Turn every line of the records below into a Markdown table with two columns, Row and Line, numbering the lines in order and skipping blank ones.
* begin INPUT FOR THIS TASK *
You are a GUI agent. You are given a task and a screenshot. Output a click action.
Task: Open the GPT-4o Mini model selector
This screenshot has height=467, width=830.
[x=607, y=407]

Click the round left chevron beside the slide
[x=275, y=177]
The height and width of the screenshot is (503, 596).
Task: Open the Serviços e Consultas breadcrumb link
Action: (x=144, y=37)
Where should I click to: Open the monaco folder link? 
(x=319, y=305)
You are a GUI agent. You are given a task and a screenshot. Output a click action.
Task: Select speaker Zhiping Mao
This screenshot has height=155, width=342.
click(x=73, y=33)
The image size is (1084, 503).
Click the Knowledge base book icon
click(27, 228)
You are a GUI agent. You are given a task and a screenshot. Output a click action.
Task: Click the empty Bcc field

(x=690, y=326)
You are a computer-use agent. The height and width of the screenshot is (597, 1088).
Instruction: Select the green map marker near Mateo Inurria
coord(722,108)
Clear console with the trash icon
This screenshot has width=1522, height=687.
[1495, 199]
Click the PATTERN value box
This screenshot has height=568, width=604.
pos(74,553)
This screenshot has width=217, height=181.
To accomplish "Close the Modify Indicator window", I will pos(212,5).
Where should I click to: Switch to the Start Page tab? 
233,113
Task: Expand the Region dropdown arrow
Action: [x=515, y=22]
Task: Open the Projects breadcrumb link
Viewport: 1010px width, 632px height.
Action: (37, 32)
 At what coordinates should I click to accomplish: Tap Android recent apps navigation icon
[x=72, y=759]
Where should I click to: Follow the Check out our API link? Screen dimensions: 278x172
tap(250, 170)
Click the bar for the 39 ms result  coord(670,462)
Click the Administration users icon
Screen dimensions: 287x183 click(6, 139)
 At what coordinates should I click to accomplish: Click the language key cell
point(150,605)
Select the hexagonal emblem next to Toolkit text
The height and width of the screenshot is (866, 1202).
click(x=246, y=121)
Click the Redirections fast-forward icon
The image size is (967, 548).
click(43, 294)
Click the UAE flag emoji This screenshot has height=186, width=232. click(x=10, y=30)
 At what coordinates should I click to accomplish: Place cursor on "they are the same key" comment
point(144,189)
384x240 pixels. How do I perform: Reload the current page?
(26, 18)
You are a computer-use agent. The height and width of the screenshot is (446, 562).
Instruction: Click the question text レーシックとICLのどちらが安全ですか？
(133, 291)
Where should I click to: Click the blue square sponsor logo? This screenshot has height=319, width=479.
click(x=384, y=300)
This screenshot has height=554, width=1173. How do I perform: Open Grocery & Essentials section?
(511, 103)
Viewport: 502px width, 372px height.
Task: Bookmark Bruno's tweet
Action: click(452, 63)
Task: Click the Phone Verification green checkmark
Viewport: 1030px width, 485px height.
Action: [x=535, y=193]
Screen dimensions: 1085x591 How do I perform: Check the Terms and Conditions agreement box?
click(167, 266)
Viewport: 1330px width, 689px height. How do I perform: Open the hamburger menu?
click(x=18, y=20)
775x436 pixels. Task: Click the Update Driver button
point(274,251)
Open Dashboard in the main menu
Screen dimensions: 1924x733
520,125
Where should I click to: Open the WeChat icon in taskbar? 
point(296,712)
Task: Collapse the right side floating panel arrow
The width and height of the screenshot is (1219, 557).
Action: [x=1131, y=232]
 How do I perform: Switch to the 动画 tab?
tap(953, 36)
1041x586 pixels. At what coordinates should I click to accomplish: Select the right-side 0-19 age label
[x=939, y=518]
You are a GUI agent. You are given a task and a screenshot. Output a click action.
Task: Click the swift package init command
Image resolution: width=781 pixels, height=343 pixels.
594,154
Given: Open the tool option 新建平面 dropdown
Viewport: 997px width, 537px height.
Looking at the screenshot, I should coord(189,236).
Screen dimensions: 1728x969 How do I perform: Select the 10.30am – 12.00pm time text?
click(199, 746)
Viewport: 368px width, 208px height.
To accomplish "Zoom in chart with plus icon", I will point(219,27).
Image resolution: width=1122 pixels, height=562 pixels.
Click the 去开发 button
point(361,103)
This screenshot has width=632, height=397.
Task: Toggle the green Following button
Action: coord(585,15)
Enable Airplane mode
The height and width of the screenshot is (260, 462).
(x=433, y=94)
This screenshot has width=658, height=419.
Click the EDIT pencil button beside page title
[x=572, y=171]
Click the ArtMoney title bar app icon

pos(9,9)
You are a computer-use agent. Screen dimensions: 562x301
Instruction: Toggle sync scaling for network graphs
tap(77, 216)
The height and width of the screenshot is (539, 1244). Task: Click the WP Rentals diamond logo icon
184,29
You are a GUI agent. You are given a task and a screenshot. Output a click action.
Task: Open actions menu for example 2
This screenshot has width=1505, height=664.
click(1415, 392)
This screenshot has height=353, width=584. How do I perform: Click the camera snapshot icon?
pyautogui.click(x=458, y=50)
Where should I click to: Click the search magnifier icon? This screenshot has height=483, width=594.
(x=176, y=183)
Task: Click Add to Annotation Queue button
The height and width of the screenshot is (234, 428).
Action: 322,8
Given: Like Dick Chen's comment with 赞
* end INPUT FOR THIS TASK *
§ EXERCISE ANSWER:
| Row | Line |
|---|---|
| 1 | You are a GUI agent. You are given a task and a screenshot. Output a click action. |
| 2 | Task: Open the GPT-4o Mini model selector |
| 3 | This screenshot has height=467, width=830. |
| 4 | [x=607, y=407] |
| 5 | Click the round left chevron beside the slide |
| 6 | [x=275, y=177] |
| 7 | The height and width of the screenshot is (503, 596). |
| 8 | Task: Open the Serviços e Consultas breadcrumb link |
| 9 | Action: (x=144, y=37) |
| 10 | Where should I click to: Open the monaco folder link?  |
| 11 | (x=319, y=305) |
| 12 | You are a GUI agent. You are given a task and a screenshot. Output a click action. |
| 13 | Task: Select speaker Zhiping Mao |
| 14 | This screenshot has height=155, width=342. |
| 15 | click(x=73, y=33) |
| 16 | The image size is (1084, 503). |
| 17 | Click the Knowledge base book icon |
| 18 | click(27, 228) |
| 19 | You are a GUI agent. You are given a task and a screenshot. Output a click action. |
| 20 | Task: Click the empty Bcc field |
| 21 | (x=690, y=326) |
| 22 | You are a computer-use agent. The height and width of the screenshot is (597, 1088). |
| 23 | Instruction: Select the green map marker near Mateo Inurria |
| 24 | coord(722,108) |
| 25 | Clear console with the trash icon |
| 26 | This screenshot has width=1522, height=687. |
| 27 | [1495, 199] |
| 28 | Click the PATTERN value box |
| 29 | This screenshot has height=568, width=604. |
| 30 | pos(74,553) |
| 31 | This screenshot has width=217, height=181. |
| 32 | To accomplish "Close the Modify Indicator window", I will pos(212,5). |
| 33 | Where should I click to: Switch to the Start Page tab?  |
| 34 | 233,113 |
| 35 | Task: Expand the Region dropdown arrow |
| 36 | Action: [x=515, y=22] |
| 37 | Task: Open the Projects breadcrumb link |
| 38 | Viewport: 1010px width, 632px height. |
| 39 | Action: (37, 32) |
| 40 |  At what coordinates should I click to accomplish: Tap Android recent apps navigation icon |
| 41 | [x=72, y=759] |
| 42 | Where should I click to: Follow the Check out our API link? Screen dimensions: 278x172 |
| 43 | tap(250, 170) |
| 44 | Click the bar for the 39 ms result  coord(670,462) |
| 45 | Click the Administration users icon |
| 46 | Screen dimensions: 287x183 click(6, 139) |
| 47 |  At what coordinates should I click to accomplish: Click the language key cell |
| 48 | point(150,605) |
| 49 | Select the hexagonal emblem next to Toolkit text |
| 50 | The height and width of the screenshot is (866, 1202). |
| 51 | click(x=246, y=121) |
| 52 | Click the Redirections fast-forward icon |
| 53 | The image size is (967, 548). |
| 54 | click(43, 294) |
| 55 | Click the UAE flag emoji This screenshot has height=186, width=232. click(x=10, y=30) |
| 56 |  At what coordinates should I click to accomplish: Place cursor on "they are the same key" comment |
| 57 | point(144,189) |
| 58 | 384x240 pixels. How do I perform: Reload the current page? |
| 59 | (26, 18) |
| 60 | You are a computer-use agent. The height and width of the screenshot is (446, 562). |
| 61 | Instruction: Click the question text レーシックとICLのどちらが安全ですか？ |
| 62 | (133, 291) |
| 63 | Where should I click to: Click the blue square sponsor logo? This screenshot has height=319, width=479. |
| 64 | click(x=384, y=300) |
| 65 | This screenshot has height=554, width=1173. How do I perform: Open Grocery & Essentials section? |
| 66 | (511, 103) |
| 67 | Viewport: 502px width, 372px height. |
| 68 | Task: Bookmark Bruno's tweet |
| 69 | Action: click(452, 63) |
| 70 | Task: Click the Phone Verification green checkmark |
| 71 | Viewport: 1030px width, 485px height. |
| 72 | Action: [x=535, y=193] |
| 73 | Screen dimensions: 1085x591 How do I perform: Check the Terms and Conditions agreement box? |
| 74 | click(167, 266) |
| 75 | Viewport: 1330px width, 689px height. How do I perform: Open the hamburger menu? |
| 76 | click(x=18, y=20) |
| 77 | 775x436 pixels. Task: Click the Update Driver button |
| 78 | point(274,251) |
| 79 | Open Dashboard in the main menu |
| 80 | Screen dimensions: 1924x733 |
| 81 | 520,125 |
| 82 | Where should I click to: Open the WeChat icon in taskbar?  |
| 83 | point(296,712) |
| 84 | Task: Collapse the right side floating panel arrow |
| 85 | The width and height of the screenshot is (1219, 557). |
| 86 | Action: [x=1131, y=232] |
| 87 |  How do I perform: Switch to the 动画 tab? |
| 88 | tap(953, 36) |
| 89 | 1041x586 pixels. At what coordinates should I click to accomplish: Select the right-side 0-19 age label |
| 90 | [x=939, y=518] |
| 91 | You are a GUI agent. You are given a task and a screenshot. Output a click action. |
| 92 | Task: Click the swift package init command |
| 93 | Image resolution: width=781 pixels, height=343 pixels. |
| 94 | 594,154 |
| 95 | Given: Open the tool option 新建平面 dropdown |
| 96 | Viewport: 997px width, 537px height. |
| 97 | Looking at the screenshot, I should coord(189,236). |
| 98 | Screen dimensions: 1728x969 How do I perform: Select the 10.30am – 12.00pm time text? |
| 99 | click(199, 746) |
| 100 | Viewport: 368px width, 208px height. |
| 101 | To accomplish "Zoom in chart with plus icon", I will point(219,27). |
| 102 | Image resolution: width=1122 pixels, height=562 pixels. |
| 103 | Click the 去开发 button |
| 104 | point(361,103) |
| 105 | This screenshot has width=632, height=397. |
| 106 | Task: Toggle the green Following button |
| 107 | Action: coord(585,15) |
| 108 | Enable Airplane mode |
| 109 | The height and width of the screenshot is (260, 462). |
| 110 | (x=433, y=94) |
| 111 | This screenshot has width=658, height=419. |
| 112 | Click the EDIT pencil button beside page title |
| 113 | [x=572, y=171] |
| 114 | Click the ArtMoney title bar app icon |
| 115 | pos(9,9) |
| 116 | You are a computer-use agent. Screen dimensions: 562x301 |
| 117 | Instruction: Toggle sync scaling for network graphs |
| 118 | tap(77, 216) |
| 119 | The height and width of the screenshot is (539, 1244). Task: Click the WP Rentals diamond logo icon |
| 120 | 184,29 |
| 121 | You are a GUI agent. You are given a task and a screenshot. Output a click action. |
| 122 | Task: Open actions menu for example 2 |
| 123 | This screenshot has width=1505, height=664. |
| 124 | click(1415, 392) |
| 125 | This screenshot has height=353, width=584. How do I perform: Click the camera snapshot icon? |
| 126 | pyautogui.click(x=458, y=50) |
| 127 | Where should I click to: Click the search magnifier icon? This screenshot has height=483, width=594. |
| 128 | (x=176, y=183) |
| 129 | Task: Click Add to Annotation Queue button |
| 130 | The height and width of the screenshot is (234, 428). |
| 131 | Action: 322,8 |
| 132 | Given: Like Dick Chen's comment with 赞 |